Many of air packs were stored in the emergency caches required under a federal law passed after Sago.
Mine operators are supposed to supply at least two hours of emergency air per miner and stash more air packs in escapeways. No miner should have to walk more than 30 minutes to reach one, and they are to be available in regular intervals the whole way to the surface.
Scrutiny of both industry and regulators has increased since Sago, the report says more must be done.
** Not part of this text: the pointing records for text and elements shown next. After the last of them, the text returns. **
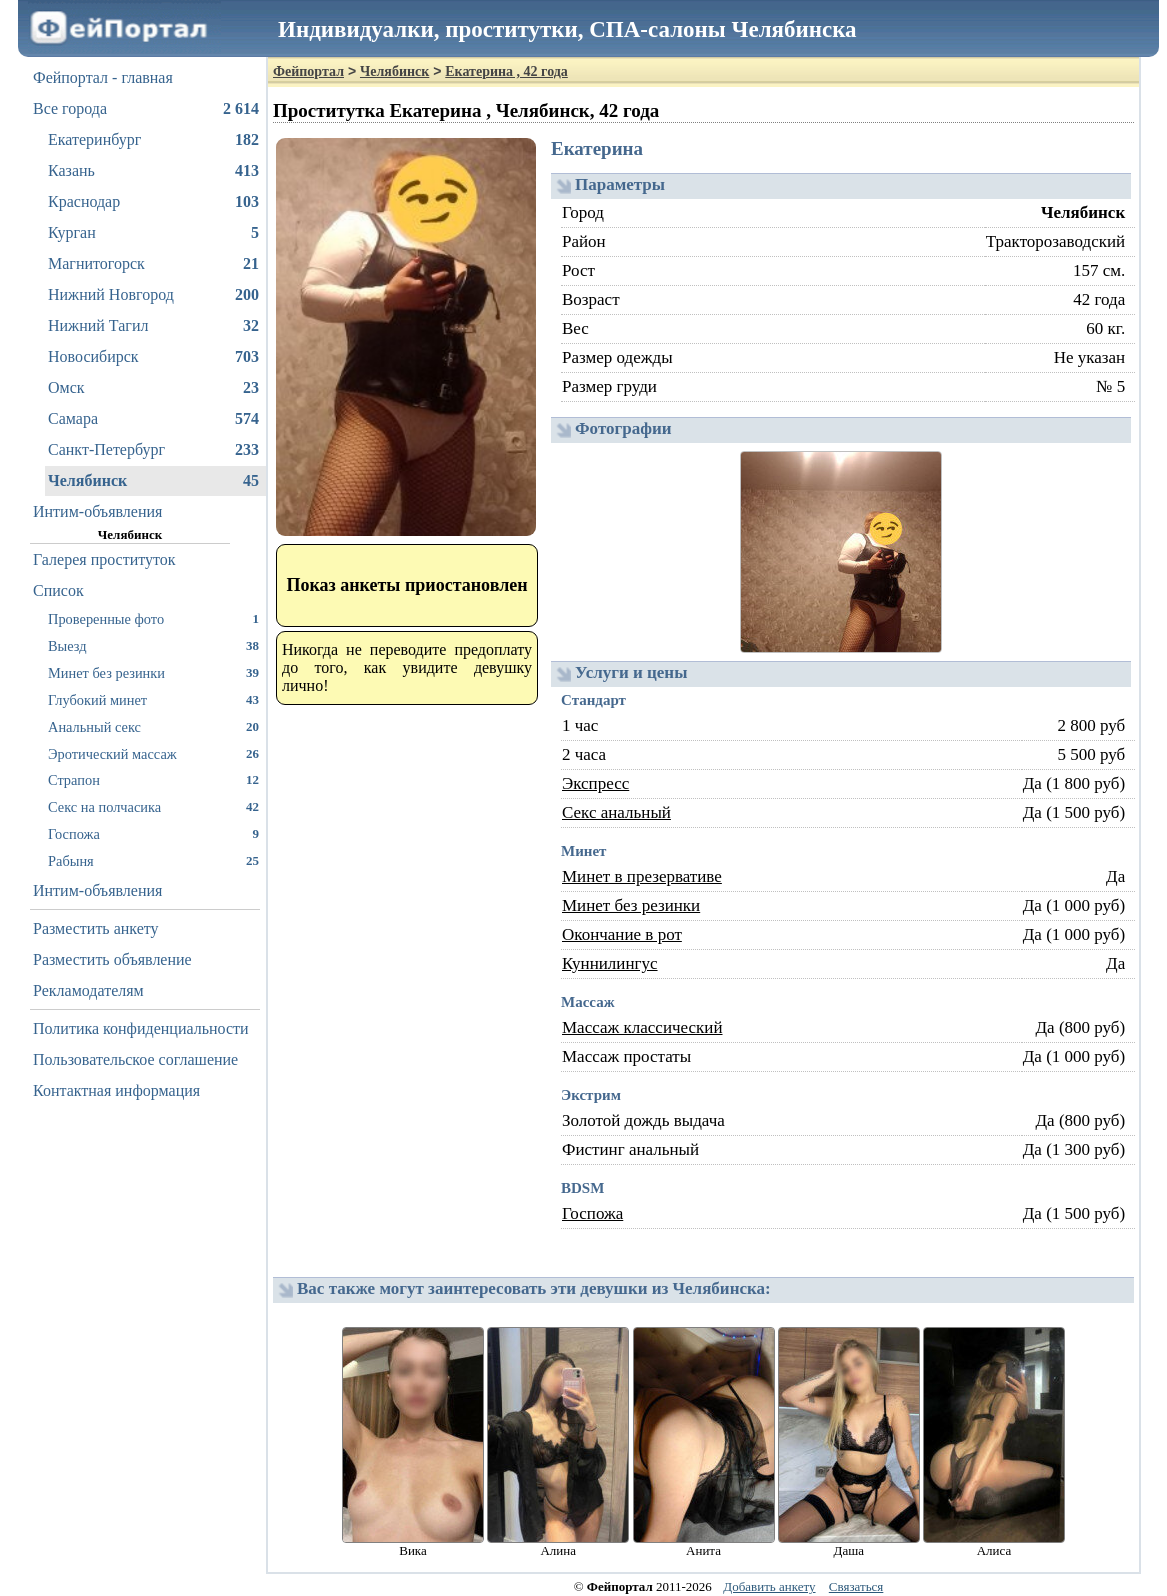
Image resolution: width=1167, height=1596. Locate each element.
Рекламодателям (88, 990)
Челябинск (153, 481)
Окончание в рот (622, 934)
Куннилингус (610, 963)
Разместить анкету (96, 928)
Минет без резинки (153, 672)
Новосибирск (153, 357)
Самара (153, 419)
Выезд (153, 645)
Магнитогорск (153, 264)
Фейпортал (308, 71)
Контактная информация (116, 1090)
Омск (153, 388)
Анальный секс (153, 726)
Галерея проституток (104, 559)
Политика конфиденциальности (141, 1028)
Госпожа (153, 833)
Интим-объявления (97, 511)
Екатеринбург (153, 140)
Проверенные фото (153, 618)
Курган (153, 233)
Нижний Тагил (153, 326)
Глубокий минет (153, 699)
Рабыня (153, 860)
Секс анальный (616, 812)
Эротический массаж (153, 753)
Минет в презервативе (642, 876)
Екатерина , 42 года (506, 71)
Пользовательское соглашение (135, 1059)
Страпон (153, 779)
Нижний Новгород (153, 295)
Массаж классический (642, 1027)
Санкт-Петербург (153, 450)
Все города (146, 109)
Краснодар (153, 202)
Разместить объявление (112, 959)
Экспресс (595, 783)
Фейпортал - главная (103, 77)
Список (58, 590)
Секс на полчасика (153, 806)
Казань (153, 171)
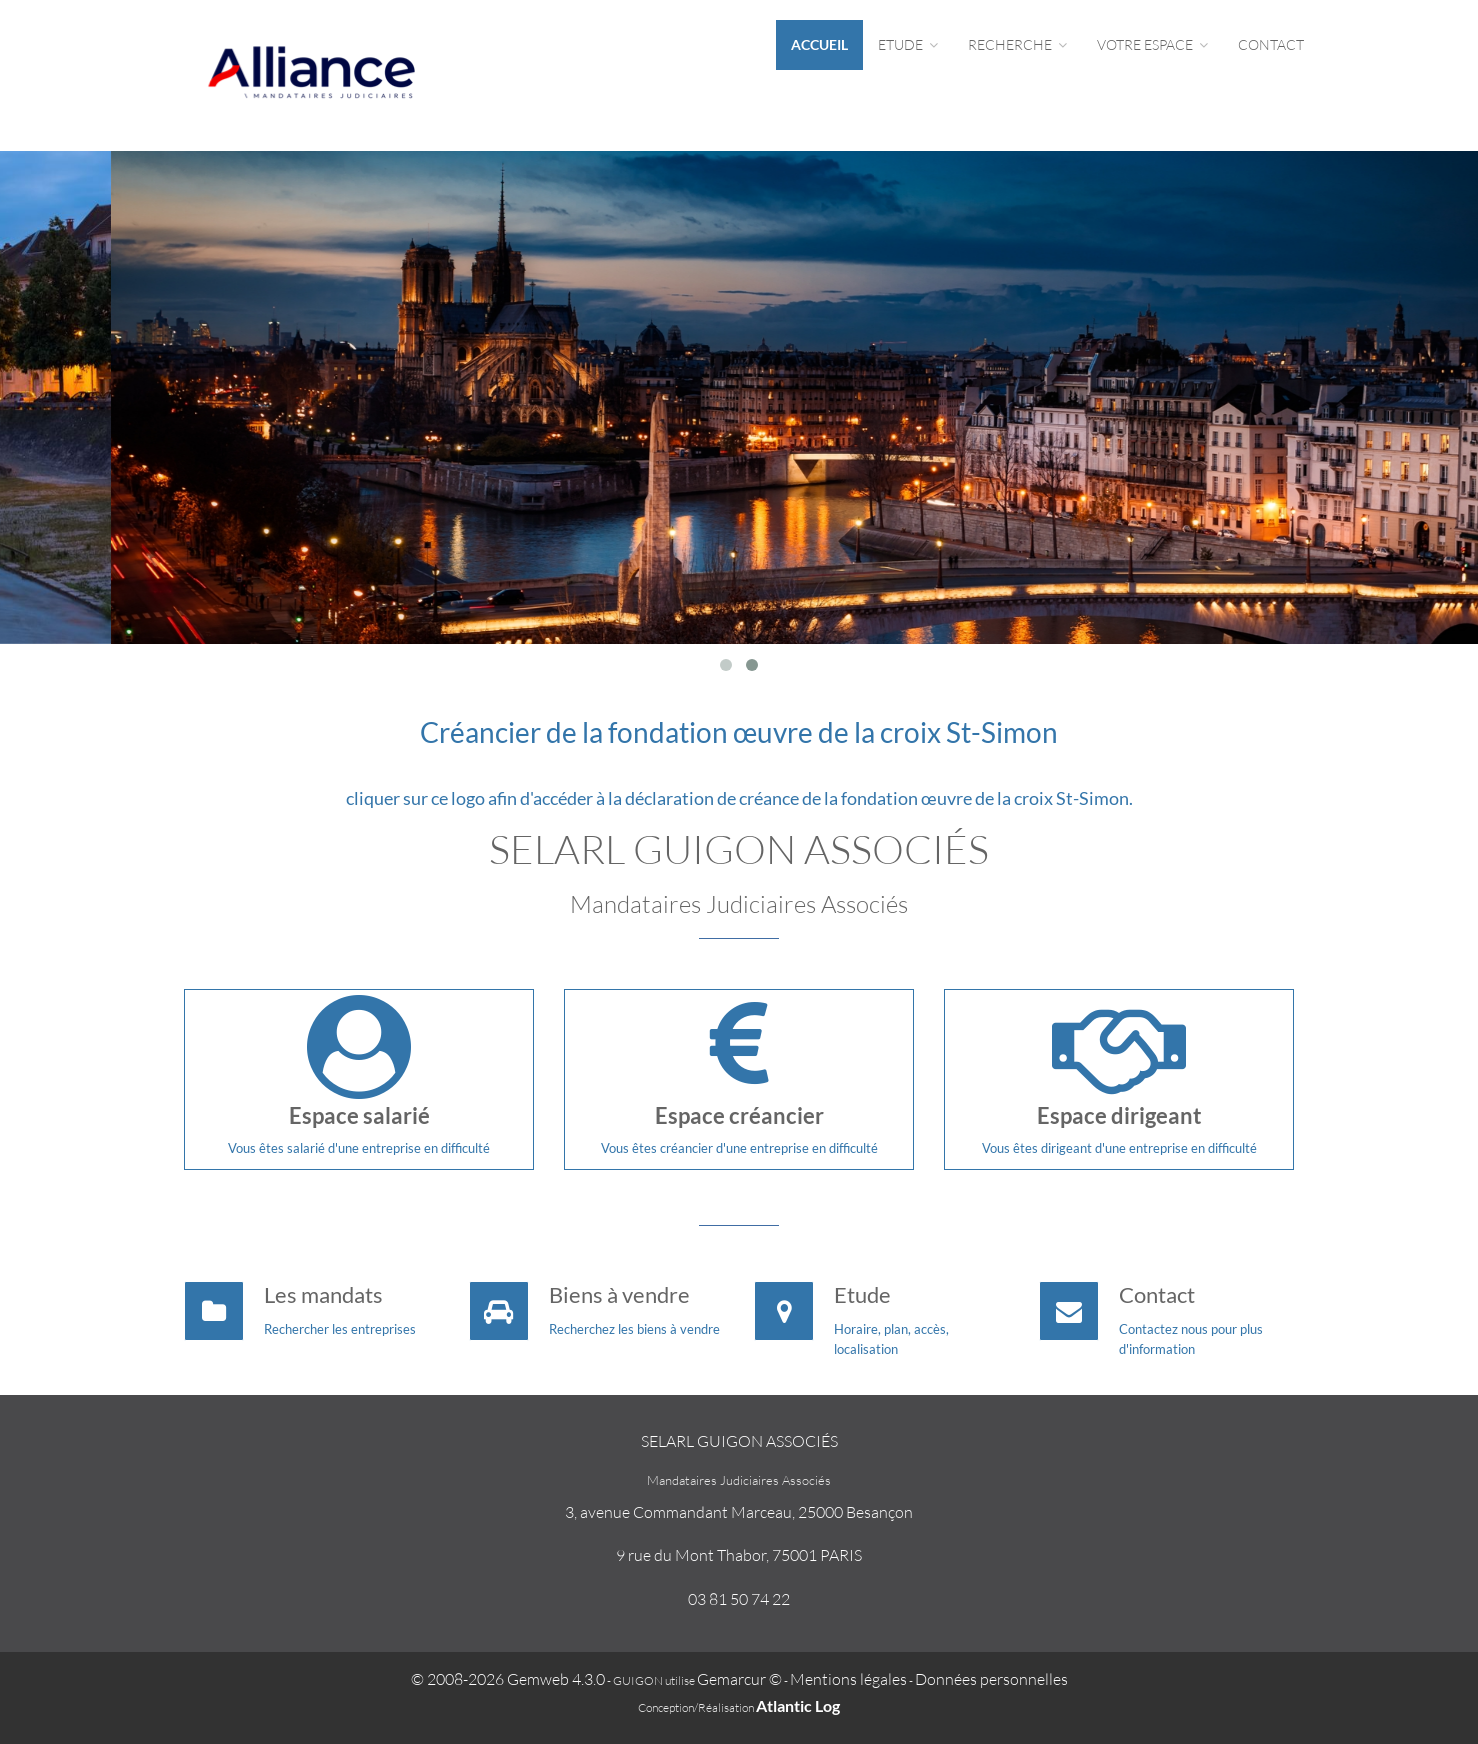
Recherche (1017, 44)
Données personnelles (991, 1679)
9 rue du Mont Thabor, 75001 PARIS (739, 1555)
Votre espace (1152, 44)
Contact (1271, 44)
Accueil (819, 44)
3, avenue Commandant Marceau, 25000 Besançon (739, 1512)
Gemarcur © (739, 1679)
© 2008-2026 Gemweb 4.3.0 (508, 1679)
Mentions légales (848, 1679)
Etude (908, 44)
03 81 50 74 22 (739, 1599)
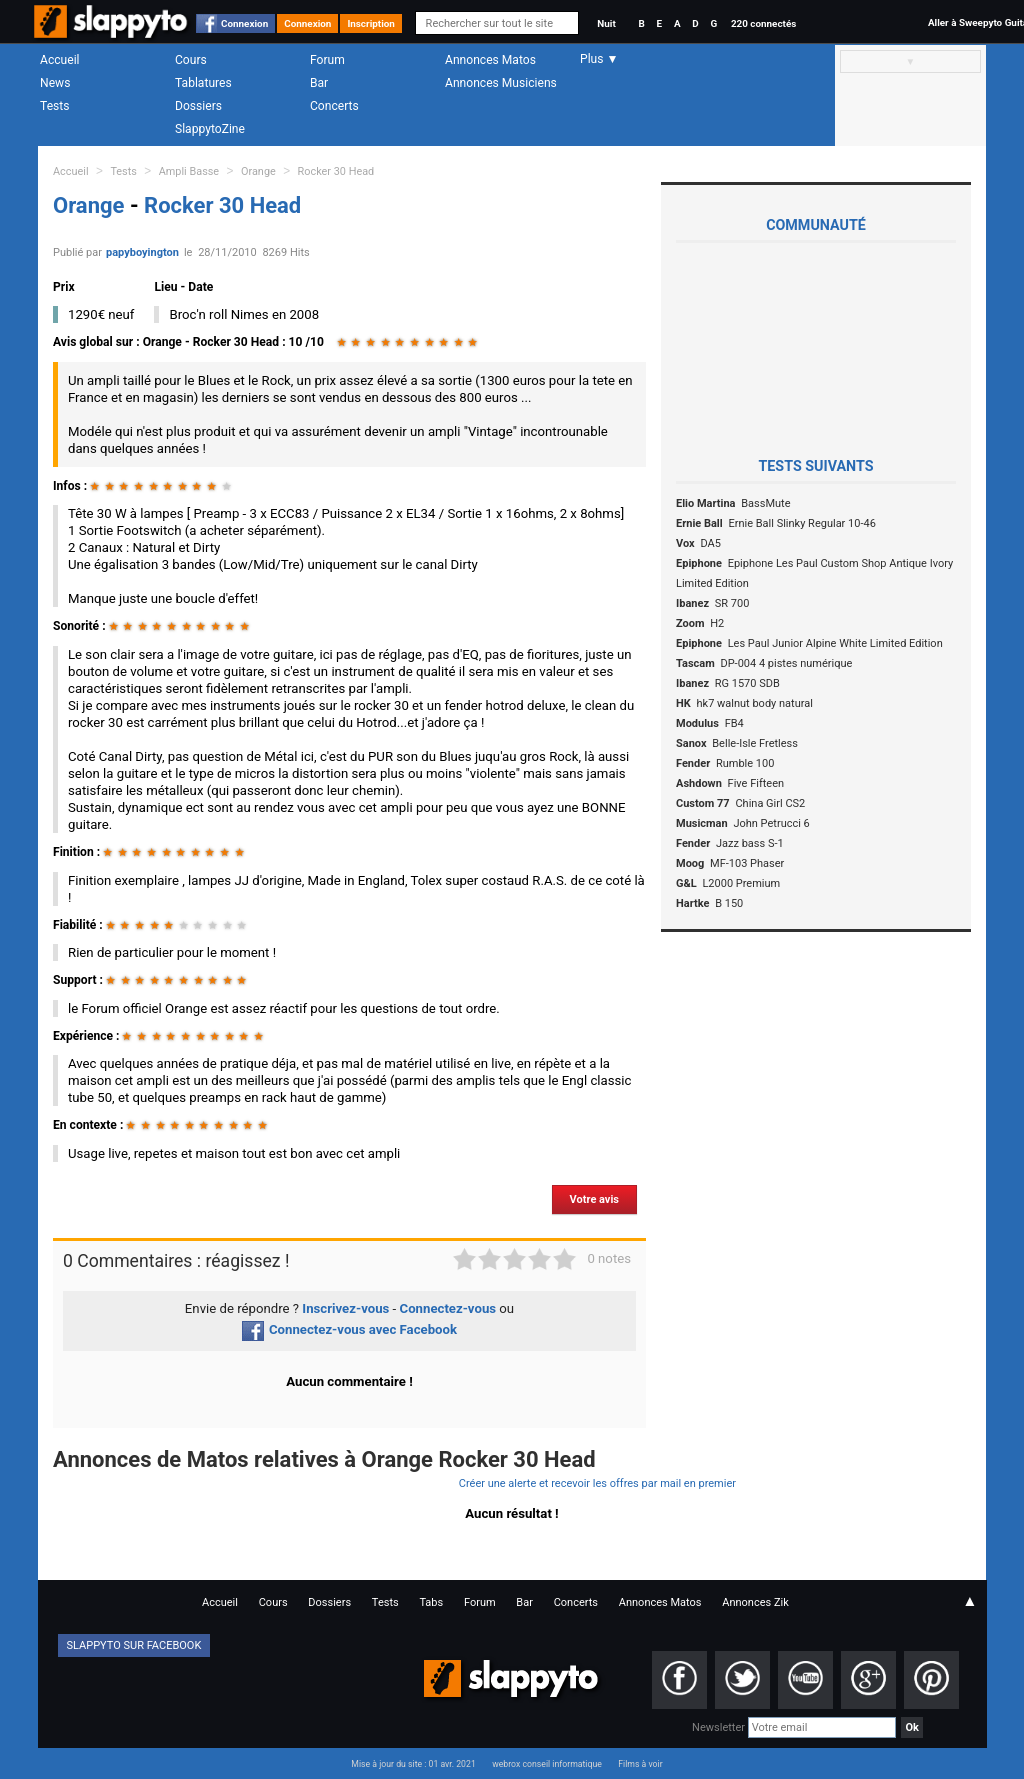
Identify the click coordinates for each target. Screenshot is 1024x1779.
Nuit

The Upper Big Branch mine explosion, which killed 29 West Virginia miners in April 2010, is "a reminder to remain ever vigilant."
Although the laws are now stronger and the industry has spent nearly $1 billion on emergency preparations since 2006, the report says there's little research to indicate how well mine operators have complied with the new regulations or whether they've been effective.
The industry and NIOSH must work to promote safety "as a core value of the industry," the report said, and that includes compiling existing research and recommendations from other high-hazard industries to help identify strengths and weaknesses.
The committee also recommended more research on effective, science-based materials, training and procedures to help miners make better decisions in crisis.
It suggests comprehensive self-escape scenarios be played out at every underground mine at least once a year, and that the lessons learned from those drills be collected and analyzed. It recommends the creation of a public database that could help anyone who's interested examine the outcomes.
NIOSH should also work with MSHA to ensure any new training is effective, and that miners retain what they learn.